Published online by Cambridge University Press: 18 June 2021
To compare the Emergency Department (ED) referrals to psychiatry in a suburban versus an urban setting over a one-month to evaluate mental health presentations characteristics across two locations.
This study was a retrospective cross-sectional study examining ED referrals to psychiatry in an inner-city and suburban centre over one month; - one based in an inner-city setting, the other based in a suburban area outside the city. The anonymised data were collected from both hospital's electronic patient records and analysed. The authors collected data on gender, age, employment, housing, the clinical problem at presentation, time of assessment and admissions. Descriptive data and hypothesis testing were performed where appropriate using Statistical Package for Social Sciences SPSS® version 26.

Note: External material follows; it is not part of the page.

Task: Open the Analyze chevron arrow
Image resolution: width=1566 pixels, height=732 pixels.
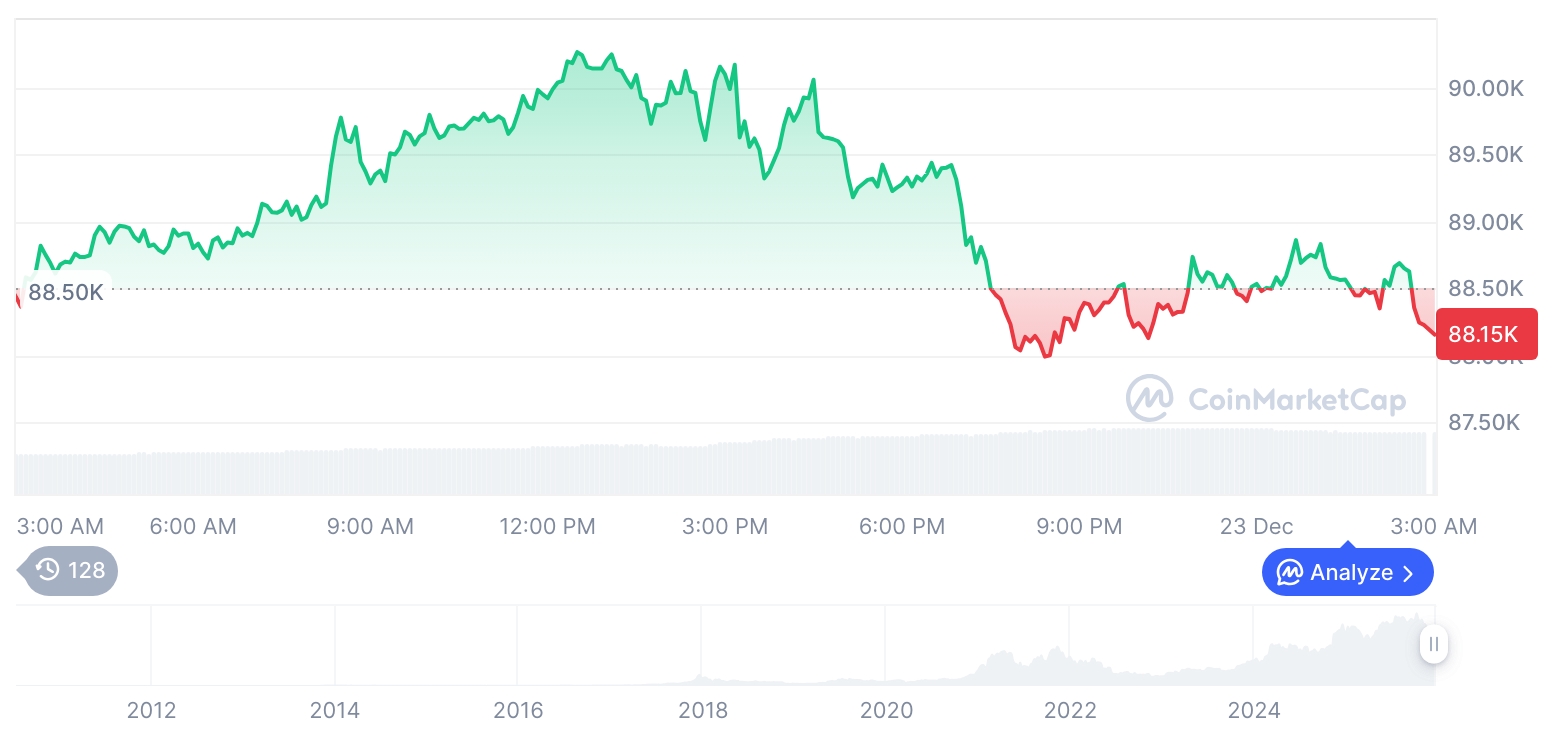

The total number referred was 213: inner-city n = 109 and suburban n = 104. The inner-city saw a younger population; 47/109 (43%) were aged between 20 and 29 years, compared with 28/104 (27%) of suburban presenters (P-value 0.0134). A higher number of presenters were aged over 60 years in the suburban centre n = 13/104 (12.5%) versus the inner-city centre 3/109 (2.8%) (P-value 0.0084). In the inner-city, the proportion of homeless presenters was significantly higher at 30/109 (28%) versus 5/104 (4.8%) in the suburban setting (P < 0.0001). Presentations related to substances were highest, a total of 73 (34.3%) across both centres, with no significant difference in clinical presentations across the two centres. The majority were seen in the on-call period, 74/109 (67.9%) in the inner-city centre and 66/104 (63.5%) in the suburban centre. The psychiatric admission rate was significantly different between the two centres, with 33/109 (30.3%) patients admitted to the inner-city centre and 13/104 (12.5%) patients admitted to the suburban centre (P-value 0.002).

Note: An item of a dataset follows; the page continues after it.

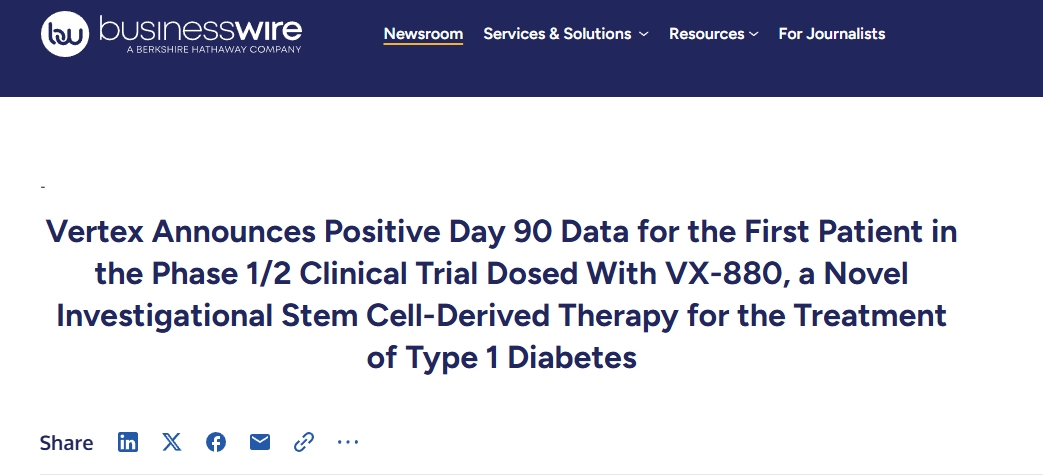
Task: Click the small dash above the headline
Action: click(x=42, y=188)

A large proportion of ED referrals to psychiatry constitute patients with unmet social and addiction needs. The variance in capabilities of liaison psychiatry (LP) and ED services means the local population's needs may not always be adequately catered for within a typical LP setting, which in the Irish context is predominantly driven by medical and nursing staff. This study highlights many patients attend the ED who may be better assessed directly by the community as per our National Emergency Program policies. This prompts consideration of expanding both ED and community services to comprise a more integrated, multidisciplinary-resourced, 24/7 care model.